> **TASK DIRECTIONS**: Reproduce the rows below exactly, from the line containing "Where should I click to: Switch" down to the line containing "[x=369, y=688]", including both of those lines.

> **DATA IN THIS EXERCISE**:
══════
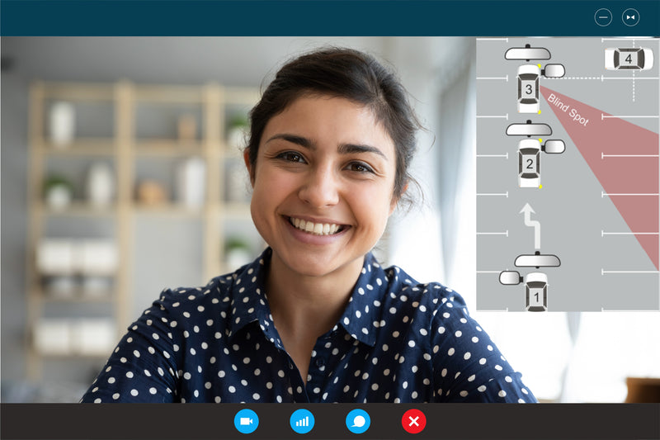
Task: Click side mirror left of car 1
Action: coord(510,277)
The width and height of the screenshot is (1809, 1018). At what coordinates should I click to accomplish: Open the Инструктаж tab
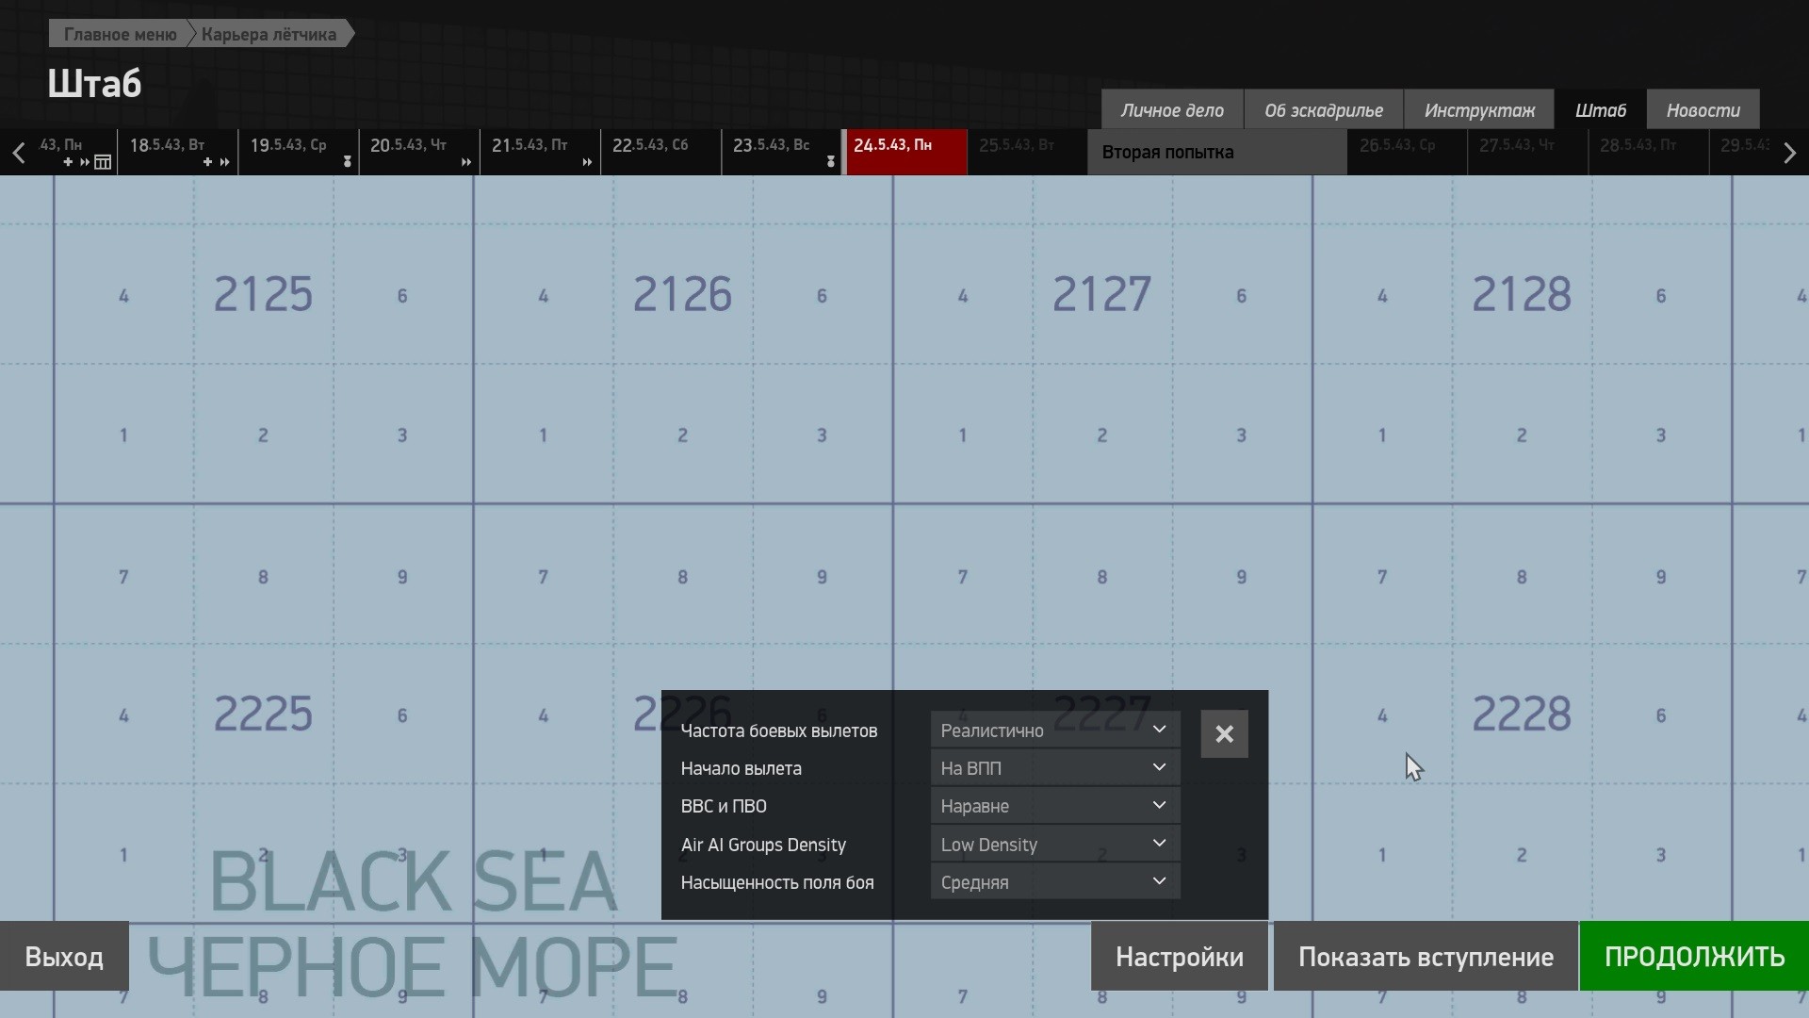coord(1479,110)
══════
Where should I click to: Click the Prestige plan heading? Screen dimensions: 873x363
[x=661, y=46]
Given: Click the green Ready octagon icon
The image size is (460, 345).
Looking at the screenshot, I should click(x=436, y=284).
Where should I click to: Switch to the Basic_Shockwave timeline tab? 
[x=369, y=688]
══════
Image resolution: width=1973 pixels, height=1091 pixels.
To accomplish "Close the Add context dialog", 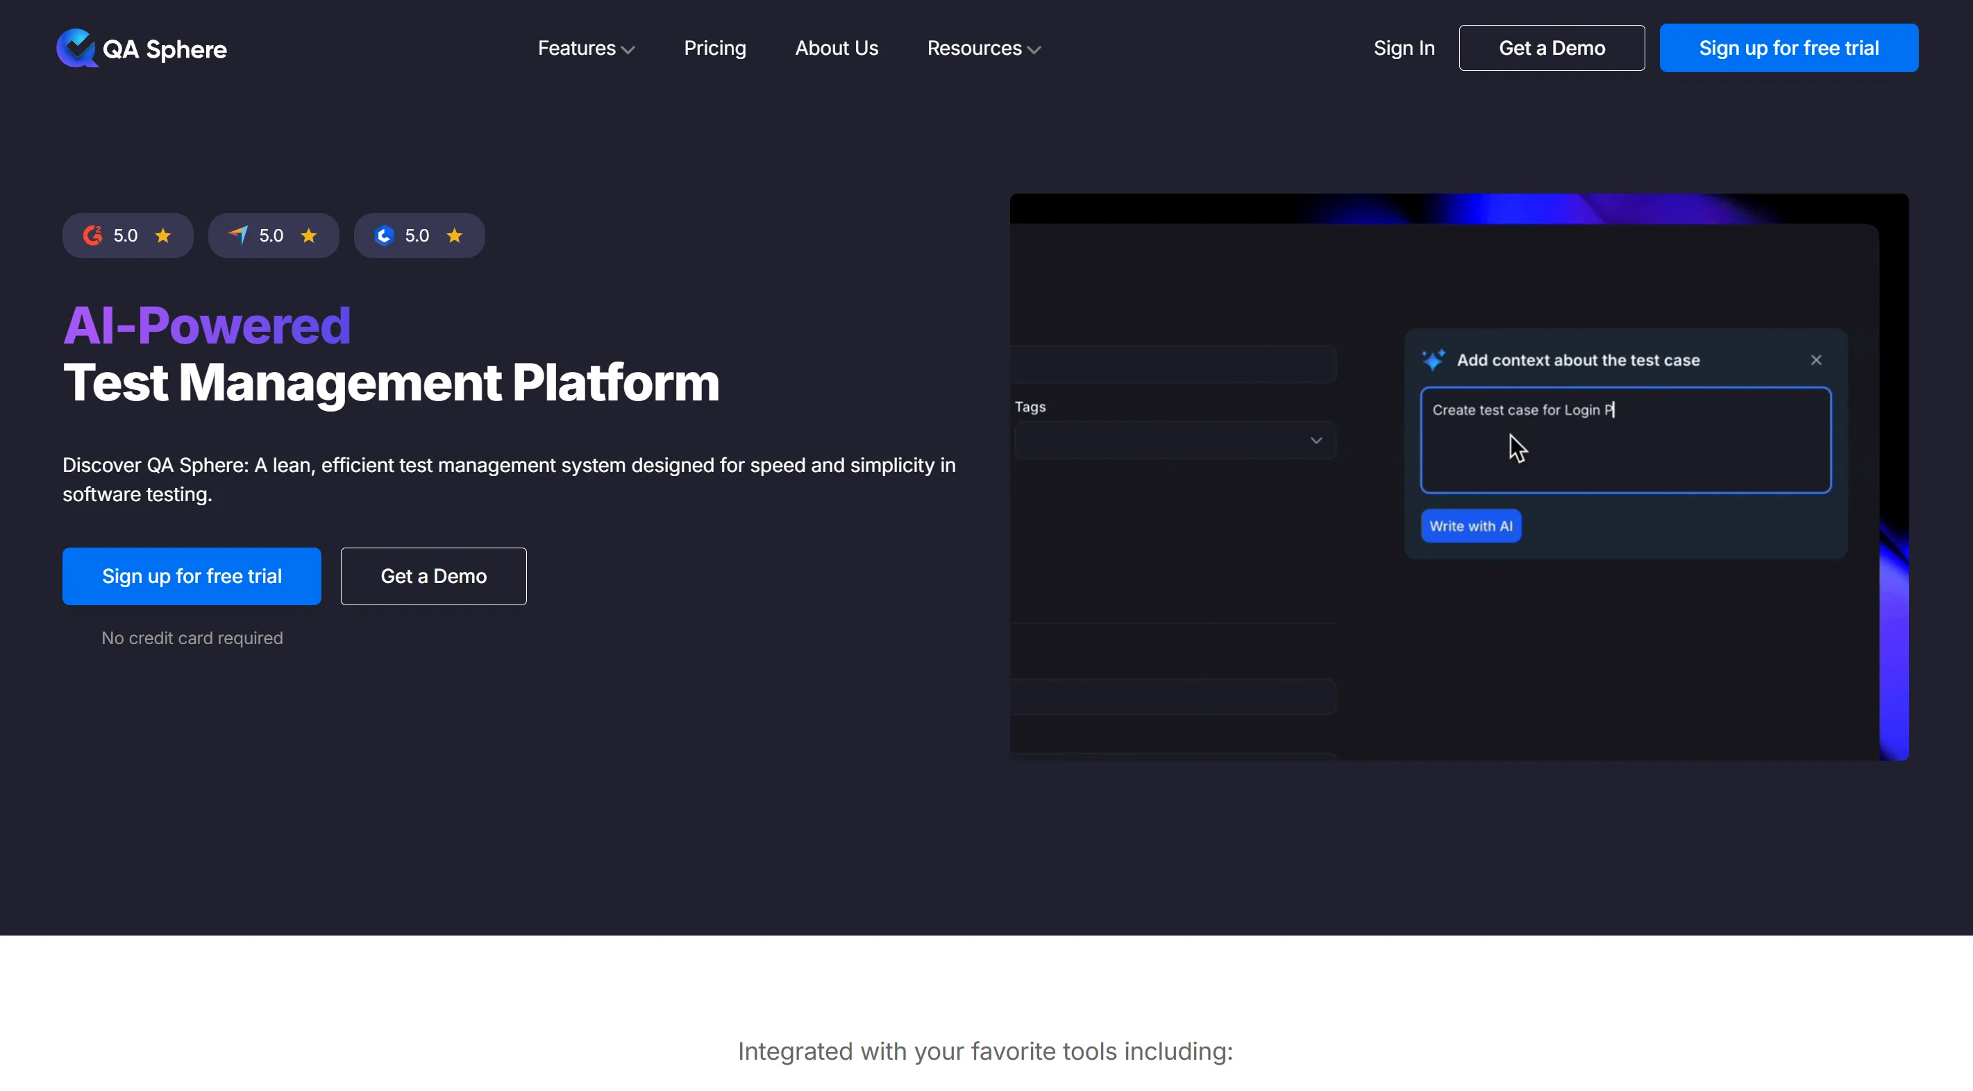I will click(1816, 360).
══════
> **THE OUTPUT**:
Where should I click to: Switch to the Basic_Shockwave timeline tab? 
[x=369, y=688]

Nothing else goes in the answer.